9 juillet. 5h. Départ du port de Toronto. Derrière la ville, le lever du soleil fait brûler le ciel. Vision d’apocalypse en rose vif. Nous naviguons sur le lac Ontario vers Hamilton caché au bout du lac, complètement à l’Ouest. Une fois le bateau ancré dans le havre, nous descendons en zodiac au l’INRE, l’Institut national de Recherche sur les Eaux. Grand bâtiment de béton gris. Sur le quai des douzaines de bateaux de la garde côtière, et du ministère des Pêches et Océans tous sur des remorques avec l’air délabré. On se demande qui est en train de garder la côte, et surveiller les océans.

Nous montons dans l’édifice, une espèce de boîte carrée à l’architecture soviétique, à la rencontre d’un petit comité dirigé par Alex Bielak le directeur de l’institut.
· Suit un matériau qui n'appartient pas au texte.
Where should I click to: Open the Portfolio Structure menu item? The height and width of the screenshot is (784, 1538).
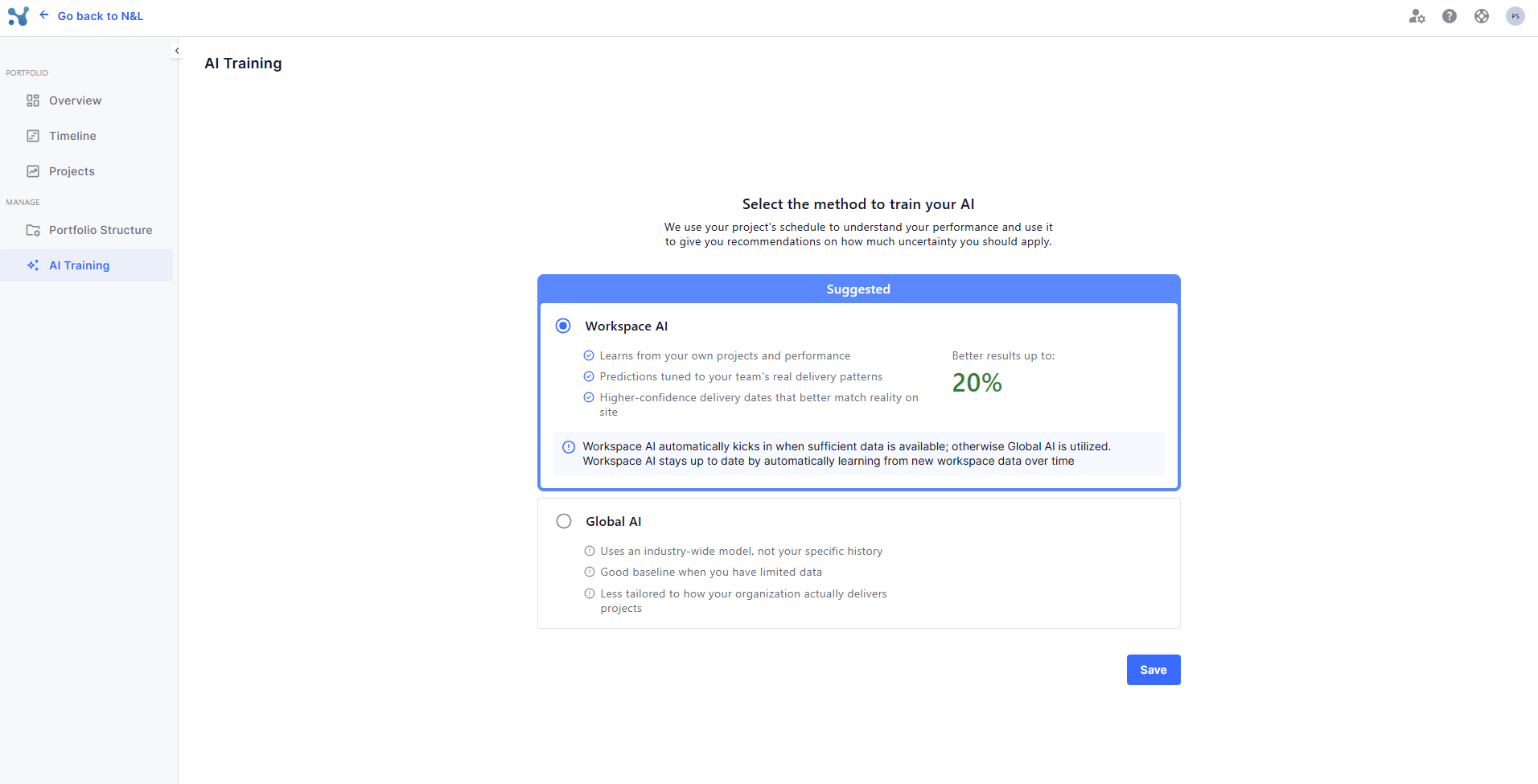pyautogui.click(x=101, y=230)
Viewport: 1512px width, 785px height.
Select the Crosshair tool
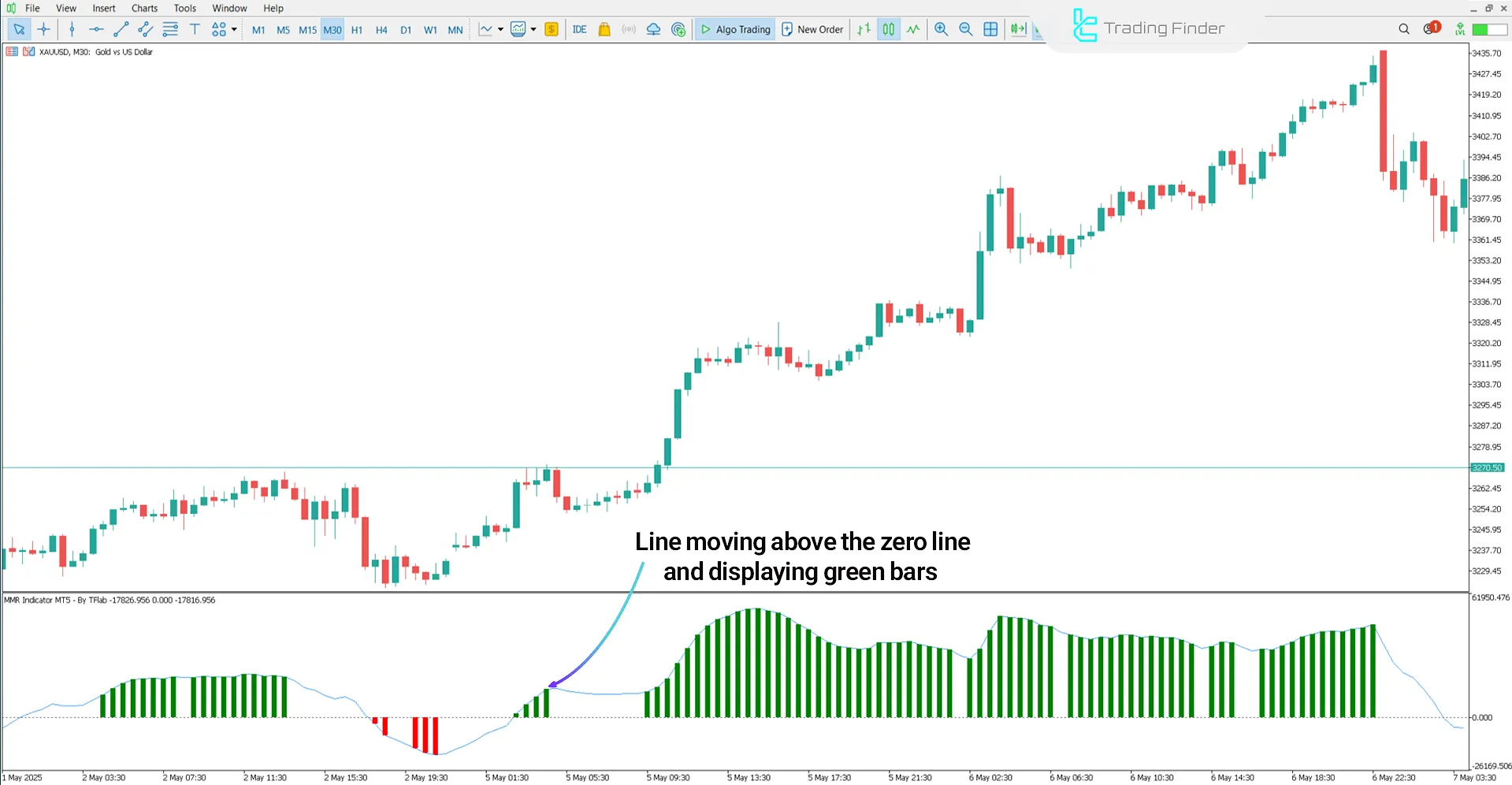click(44, 29)
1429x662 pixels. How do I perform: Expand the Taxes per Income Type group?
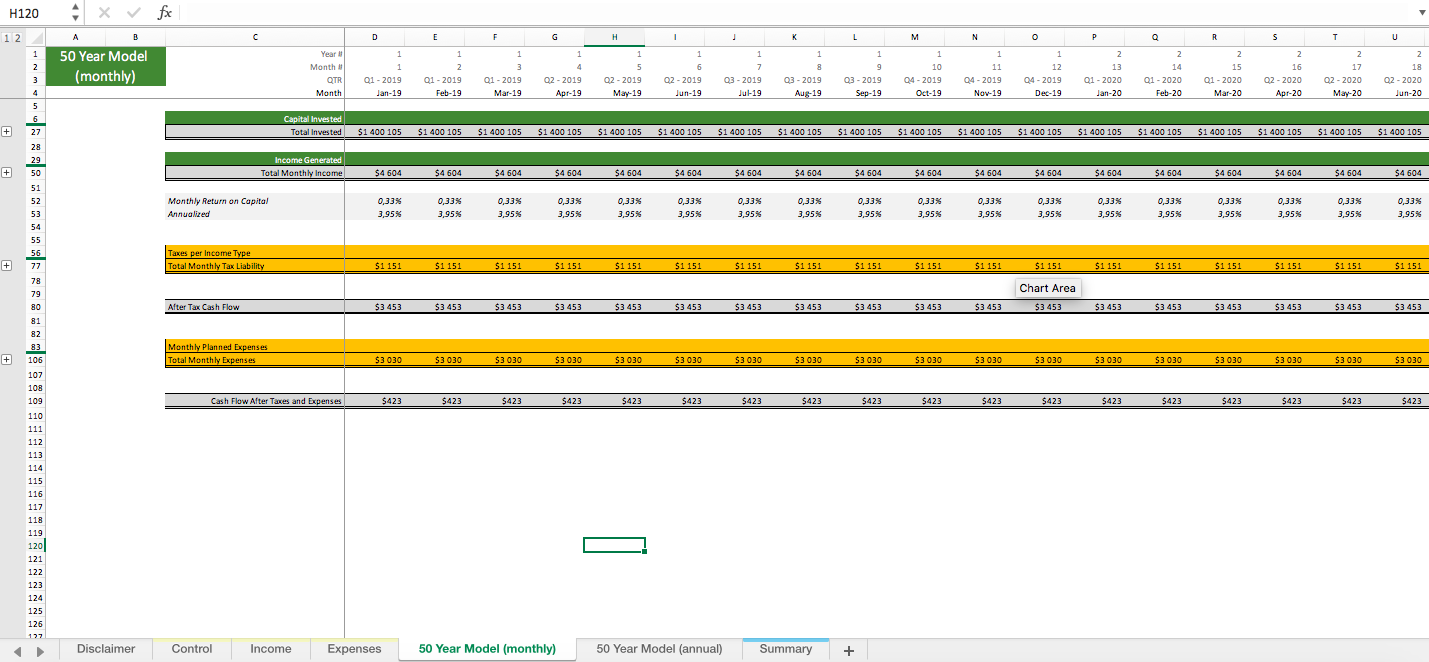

Alex nous présente à Mehran Alaee. Ce dernier est un monsieur souriant au ventre plutôt rond qui est le scientifique chargé d’étudier les contaminants dans la biosphère du Canada. Son laboratoire contient un spectromètre de masse. Dans cette machine, une espèce d’ordinateur sur stéroïdes, on peut isoler une molécule particulière. On commence avec un échantillon de poisson attrapé au large et converti en liquide. Avec un plaisir d’enfant recevant un jouet, Mehran nous a expliqué le parcours d’une molécule à travers le labyrinthe du spectromètre. Ça commence avec un voyage le long de plusieurs dizaines de mètres de câble au bout duquel la molécule en question est bombardée avec 8000 volts, ce qui la magnétise. Ensuite grâce à un aimant, la molécule choisie est isolée des autres. Par ce moyen, on peut calculer la présence des substances toxiques dans la chair des poissons.

Tout cela me paraissait assez fantastique : le scientifique sympathique avec sa machine incroyable perdu dans les entrailles d’un immeuble anodin au bout du quai à Hamilton, Ontario. Rien d’alarmant. Mais les informations que Mehran nous a présenté sont très alarmantes.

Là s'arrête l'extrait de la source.